Verilen Metin -
"Aşka Dair Bir Klasik: Güvercin Gerdanlığı"Okuduğum bu kitap, İspanya'da yahut o zamanki bilinen adıyla Endülüs Emevi Devleti sınırları içinde bulunan Kurtuba'da (Cordaba'da) dünyaya gelen, Zâhirî mezhebinin en büyük temsilcisi, usulcü, fakih, muhaddis, tarihçi, edip ve şair olan İbn Hazm'ın birçok dile çevrilmiş olan en meşhur eseridir. Güvercin Gerdanlığı, aşkın nasıl ortaya çıktığı, nelere sebep olduğu ve nihayet ne olduğu gibi birçok farklı meseleleri ele alır. Ele aldığı bu konuları şiirlerle, çevresinde bulunan insanların yaşadıklarıyla ve kendi tecrübeleriyle hikayeleştirerek okuyucusuna aktarır Hazm. Ayrıca bu eser tarih sosyolojisi, Endülüs döneminin toplum yapısı, sosyal yaşantısı gibi konularda da eşi benzeri bulunmaz bir kaynaktır. Bu yönüyle de günümüzde hala güncelliğini "kısmen de olsa" koruyan bir eseri bizlere armağan eder Hazm.
Öncelikli olarak; işlenen "sevgi, aşk" gibi başat bir konu olunca, mevzunun mecrasının değişebileceğini söylememiz gerekmektedir. Hazm bu kitabı yazarken tarihler 900'lü yılların sonunu, 1000'li yılların başlarını gösteriyordu. Dönemin şartları içinde tarif edilen "sevgi ve sevgililik" tanımı takdir olunur ki farklıydı. Okurken bunu görebiliyoruz. Bugünün penceresinden bakıldığında ise "aşk, sevginin çekim alanı, aşkın önündeki engeller, sevgililer arasındaki münasebetler" gibi birçok olgunun zamanla değiştiğini ve farklı bir duygu boyutuna evrildiğini söylemek zor olamasa gerek. Dolayısıyla bugün kitabı okurken bu farkındalığı unutmamak kanımca sağlıklı bir okuma yapmamıza yardımcı olacaktır.

Veri Kümesi Alıntıları -
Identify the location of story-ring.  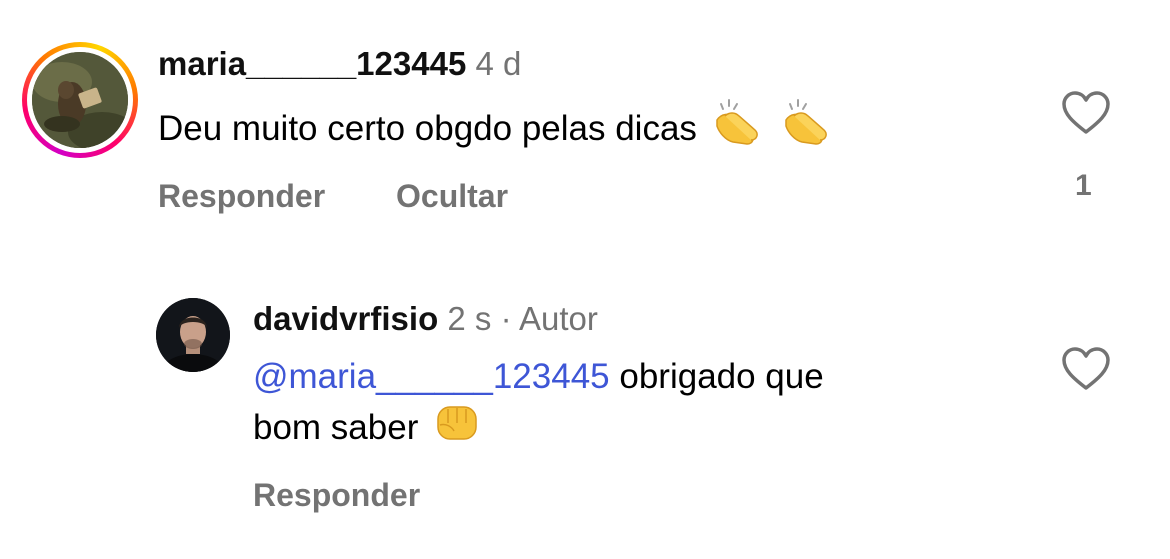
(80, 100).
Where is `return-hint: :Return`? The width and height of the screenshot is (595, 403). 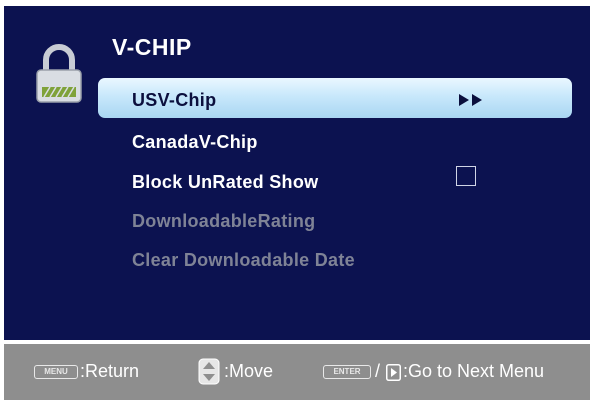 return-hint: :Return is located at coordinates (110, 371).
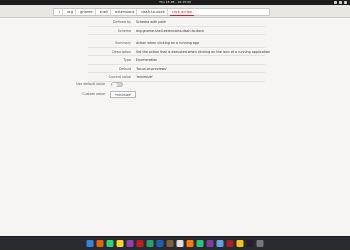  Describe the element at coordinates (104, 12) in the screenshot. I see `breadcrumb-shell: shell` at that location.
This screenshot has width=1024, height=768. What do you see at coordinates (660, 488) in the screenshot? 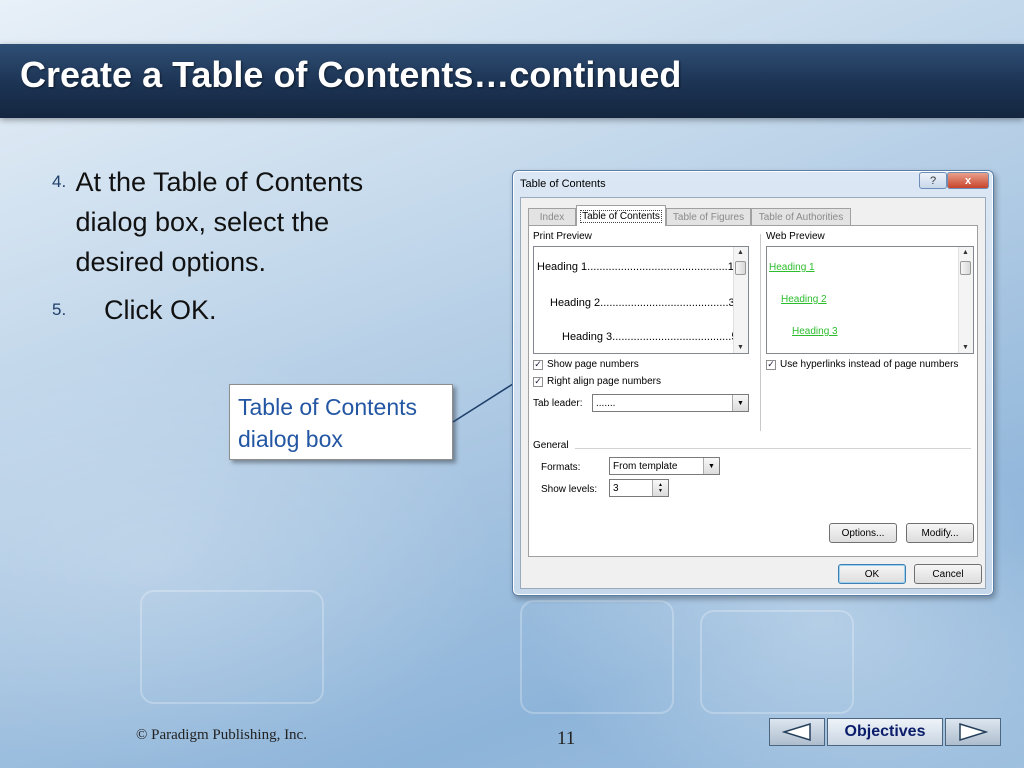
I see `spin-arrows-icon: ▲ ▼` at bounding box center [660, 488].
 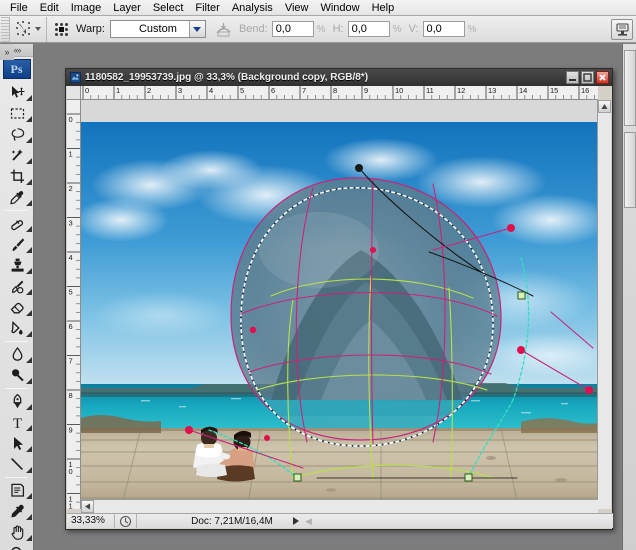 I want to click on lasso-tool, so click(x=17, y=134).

--

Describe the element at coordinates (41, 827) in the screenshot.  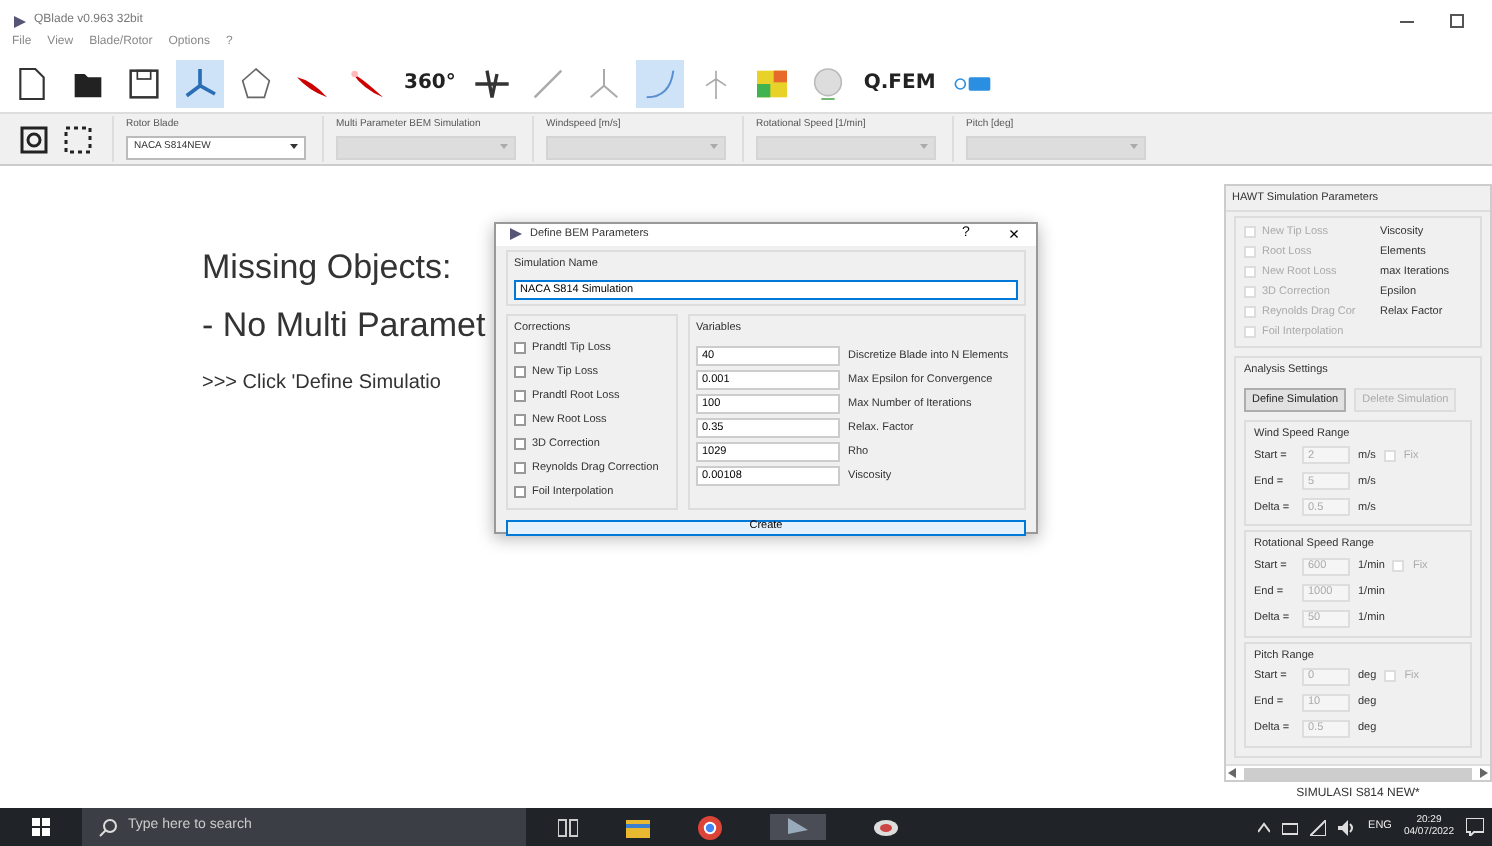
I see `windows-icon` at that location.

==

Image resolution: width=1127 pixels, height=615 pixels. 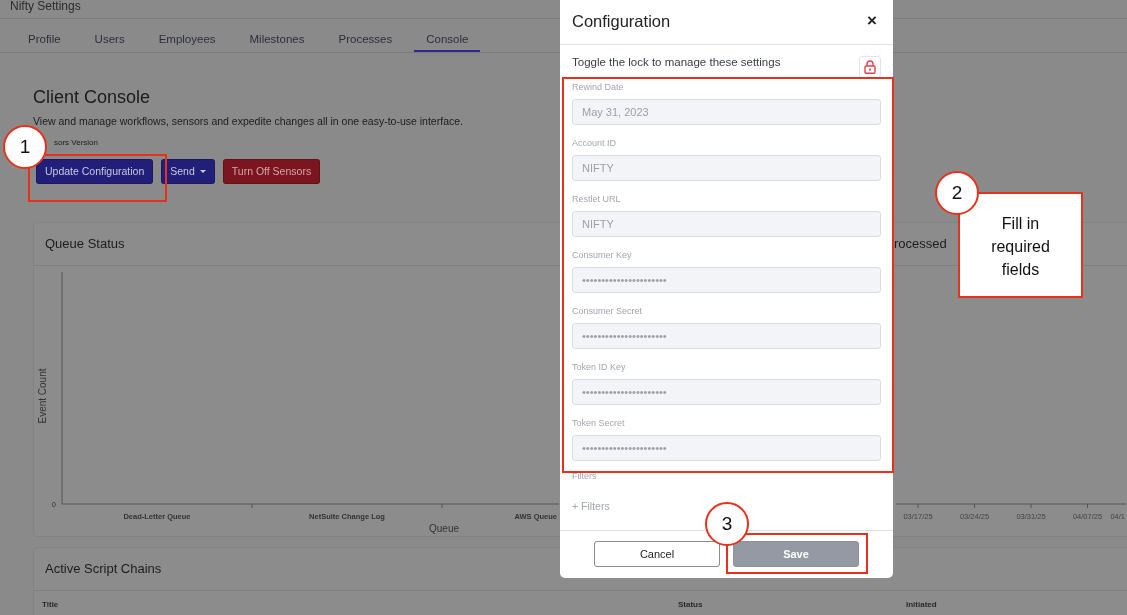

Anlama Kontrolü -
A) Listede "This screenshot has" ifadesini içeren satırdan "I want to click" ifadesini içeren satıra kadar uzanan bölümü, iki uçtaki satırlar da dahil olmak üzere harfi harfine yeniden yazın. Resimleri cevabınıza almayın.
B) Güvercin Gerdanlığı hakkındaki metni, son cümlesinden sonra gelecek şekilde devam ettirin.
Metin ile liste arasında herhangi bir ilişki yoktur.

Yazılı Cevaplarınız -
A)
This screenshot has width=1024, height=768. What do you see at coordinates (660, 488) in the screenshot? 
I see `spin-arrows-icon: ▲ ▼` at bounding box center [660, 488].
  I want to click on lasso-tool, so click(x=17, y=134).

B)
İkincil olarak ise Hazm gibi İslam bilginlerinin dönemin Avrupa'sında bulunması, Müslüman bilim adamı ve din bilginlerinin dünya tarihinde etkin rol oynaması bu kitabı okurken insanı gururlandırıyor. Nasıl gururlandırmasın ki? Bir tarafta karanlık zihinleriyle barbarlık peşinde koşan farklı uluslar, diğer tarafta aydınlanmanın ve bilimin altın çağını yaşayan insanlık numuneleri... Sevginin, aşkın kitabının yazıldığı yıllar... Kitabı okurken insan kendini bir anda İspanya'da, Hazm'ın sohbet halkasında dinleyici olarak kendini düşlüyor ve geçmiş zamanın hayali, o şevketli günleri okuyucusuna son kertesine kadar hissettiriyor.
Ek olarak şunları da ifade etmeliyim ki bu eseri okuyup da anlatılanların içinde kendisinden mutlaka bir şeyler bulmayan tek bir kişi bile yok gibidir. Çünkü anlatılan "aşk" gibi insanlığın ortak paydası olan deruni bir duygudur. Anlatılan bunca nasihat "kısmen" de olsa gelecekte de güncelliğini koruyacaktır. İnsanlar gelecekte de bu kitabı ibretle okuyup öğüt alacaklardır. Bundan şüphem yok. Nazarım bu yöndedir.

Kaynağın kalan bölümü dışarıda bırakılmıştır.